Ah, but computer ciphers are designed so that just changing one bit in the key changes the result completely (actually, 50% of the bits, on the average), so that there is no way for someone trying keys to tell whether he/she/it (most likely “it”) is getting closer to the good one. Otherwise, a computer program could converge step by step to the correct set of keys, as this paper shows for the so-called Vigenère cipher (with a repeating keystream) with a substitution applied after the keystream is added. Does Visionnaire have a similar property? Well, it does. Let’s say we are decrypting the ciphertext in the example and have already gotten right the first key and the seed, but for the second key we try “counseloP” (only one letter at the end is different, involving just one substitution). This is the “plaintext” we obtain, after removing nulls: “LRATEEISCPAEUEEFLERETVNBE”, which contains some of the correct plaintext, but not much, just 11 letters or about half. Most likely the cryptanalyst is using some statistical measure applied to the resulting plaintext, such as Friedman’s Index of Coincidence, to detect whether or not it is a human language and not random letters. The Index of Coincidence of this plaintext (with the nulls still on) is 0.0659, which would detect as normal English. If we make the key “counselo” (one letter missing), the IC goes down to 0.0338, completely in the random range. Now, this is somewhat to be expected with our example plaintext because it is very short, but the result is the same with plaintexts tens of thousands of letters long, as well as for any other error introduced in keys or seed. A computer trying to “get closer” to the correct keys and seed by looking at statistical measures is going to get very frustrated.

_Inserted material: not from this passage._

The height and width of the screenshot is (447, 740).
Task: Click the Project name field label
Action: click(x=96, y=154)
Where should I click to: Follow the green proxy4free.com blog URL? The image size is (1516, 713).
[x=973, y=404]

The most sensitive measure I’ve found so far is the chi-squared test for independence of two letters separated by a certain distance. In human languages, consecutive letters fail this test quite readily, and less so as the distance grows. Letters separated by ten spaces and beyond are essentially independent (chi-square value below 671). When we apply this measure to Visionnaire-generated ciphertext, it usually goes up to a little over 900 for texts containing around 20,000 letters (higher for longer texts) for consecutive letters, and again for separated a number of letters equal to the seed length. Not a lot, but distinguishable from random. This means that an attacker could run this test and thus determine right away: 1, that the message was likely encrypted with Visionnaire; 2, the length of the seed. This is no good because, even though the actual letters making up the seed only affect a few letters near the beginning of the ciphertext (most letters are combined with letters from the plaintext itself), this gives away the distance between plaintext letters that are combined to make the ciphertext. It then becomes a matter of finding the correct substitution keys (which should be different, or at lest of different length, from the seed).

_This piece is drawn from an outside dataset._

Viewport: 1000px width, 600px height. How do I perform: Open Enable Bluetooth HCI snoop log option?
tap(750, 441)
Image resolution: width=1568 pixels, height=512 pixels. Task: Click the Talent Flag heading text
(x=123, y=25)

However, if we apply this measure to “plaintexts” generated by trying to decrypt a ciphertext using keys that are off by a single letter, the measure falls below the random threshold (671), no matter what separation between letters we test. We can be just one letter away from the solution and the statistical tests won’t give a hint that we are so close. This is like trying to putt blind on a perfectly flat green as big as the universe.

Known plaintext attack? Unfortunately, Visionnaire would succumb to this attack right away, as I discuss in this article. The attacker only needs to set up a system of at most 52 linear equations in order to obtain the substitution keys, and then doing the same for the letters in the initial portion of the ciphertext would give the seed. So be very wary of stereotyped beginnings and endings and boilerplate text. Don’t do it. Adding some nulls at the beginning as recommended protects against an attack obtaining the seed. Since the text combined with the seed in the initial phase is random, or at least not guessable, there is no way the attacker can tell a good guess from a bad guess by just looking at that piece of ciphertext. Then sprinkle a lot of nulls throughout the plaintext, and cut it into two places which are arranged in reverse order before encrypting.